I had grand plans over the summer to blog daily from an excellent conference I was speaking at in Paris this August, entitled "The Geochemistry of the Earth's Surface", a working group of the IAGC (International Association of Geochemistry). For one reason or another my plans didn't come to fruition (certainly not because of the time taken visiting the Rodin Museum, Musee d'Orsay and Musee d'Orangerie) but it was an excellent conference, hosted by Jerome Gaillardet at the Institut de Physique du Globe, where Marie Curie had her lab. The papers from the conference have been published and are available on line for free.
Tomorrow I'm off to another conference I've been asked to speak at - this time at the Diamond light source down near Didcot. It is their annual user meeting and I'll be talking about our use of FTIR (fourier transform infrared spectroscopy) to study earthworm calcite balls. If I'm really good I'll take some photos and write about it. the big news in the area is of course that Didcot A has now been demolished, however Didcot B remains so there are still some of the iconic cooling towers on view.
However, today's main topic is to congratulate Sam Parry, ex Reading PhD student, now at Syngenta, who has had the first paper published from his PhD. The paper looks at calculating how fast minerals dissolve in soils.
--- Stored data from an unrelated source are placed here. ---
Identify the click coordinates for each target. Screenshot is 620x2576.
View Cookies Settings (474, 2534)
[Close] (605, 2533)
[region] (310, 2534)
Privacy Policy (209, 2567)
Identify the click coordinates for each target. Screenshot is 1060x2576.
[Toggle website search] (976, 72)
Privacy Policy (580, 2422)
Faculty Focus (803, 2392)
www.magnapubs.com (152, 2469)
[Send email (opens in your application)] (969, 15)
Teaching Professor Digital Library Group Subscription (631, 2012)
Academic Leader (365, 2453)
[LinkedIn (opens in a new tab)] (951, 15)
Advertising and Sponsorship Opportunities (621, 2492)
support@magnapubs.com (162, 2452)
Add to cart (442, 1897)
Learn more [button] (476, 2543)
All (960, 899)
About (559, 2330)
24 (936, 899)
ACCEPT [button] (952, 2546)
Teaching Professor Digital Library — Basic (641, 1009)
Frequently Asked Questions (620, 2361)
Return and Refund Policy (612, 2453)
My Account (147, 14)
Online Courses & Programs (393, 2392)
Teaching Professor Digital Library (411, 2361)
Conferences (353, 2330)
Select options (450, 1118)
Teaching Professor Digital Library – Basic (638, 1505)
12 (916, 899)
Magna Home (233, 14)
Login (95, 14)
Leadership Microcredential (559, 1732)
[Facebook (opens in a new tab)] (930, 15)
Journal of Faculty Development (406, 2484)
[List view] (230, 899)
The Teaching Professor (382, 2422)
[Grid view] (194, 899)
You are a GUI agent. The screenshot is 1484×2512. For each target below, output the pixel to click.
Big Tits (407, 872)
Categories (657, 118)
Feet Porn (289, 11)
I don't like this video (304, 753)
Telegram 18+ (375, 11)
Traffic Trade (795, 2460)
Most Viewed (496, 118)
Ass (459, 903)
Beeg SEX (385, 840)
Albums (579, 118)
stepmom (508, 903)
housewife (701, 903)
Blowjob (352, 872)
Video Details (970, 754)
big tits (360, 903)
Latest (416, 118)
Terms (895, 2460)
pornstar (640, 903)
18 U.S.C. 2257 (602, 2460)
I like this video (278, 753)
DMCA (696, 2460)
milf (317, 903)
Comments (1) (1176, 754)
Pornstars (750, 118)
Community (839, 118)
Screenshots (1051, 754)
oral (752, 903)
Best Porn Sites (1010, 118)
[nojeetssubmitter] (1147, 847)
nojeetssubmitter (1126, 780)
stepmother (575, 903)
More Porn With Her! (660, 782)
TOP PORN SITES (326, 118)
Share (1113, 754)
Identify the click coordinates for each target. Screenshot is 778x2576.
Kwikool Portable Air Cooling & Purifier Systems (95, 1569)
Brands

As I often write, I still get a thrill when I see a paper with my name on it in the literature. One of the nice things about this one is that although it is published now it has a publication date of 2015! This often happens as scientific publications put out issues early. In reality they do this as it helps the statistics by which journals are judged (perhaps a subject for another blog) but what it means is that I'm already having work published in 2015 which I always think is kind of neat.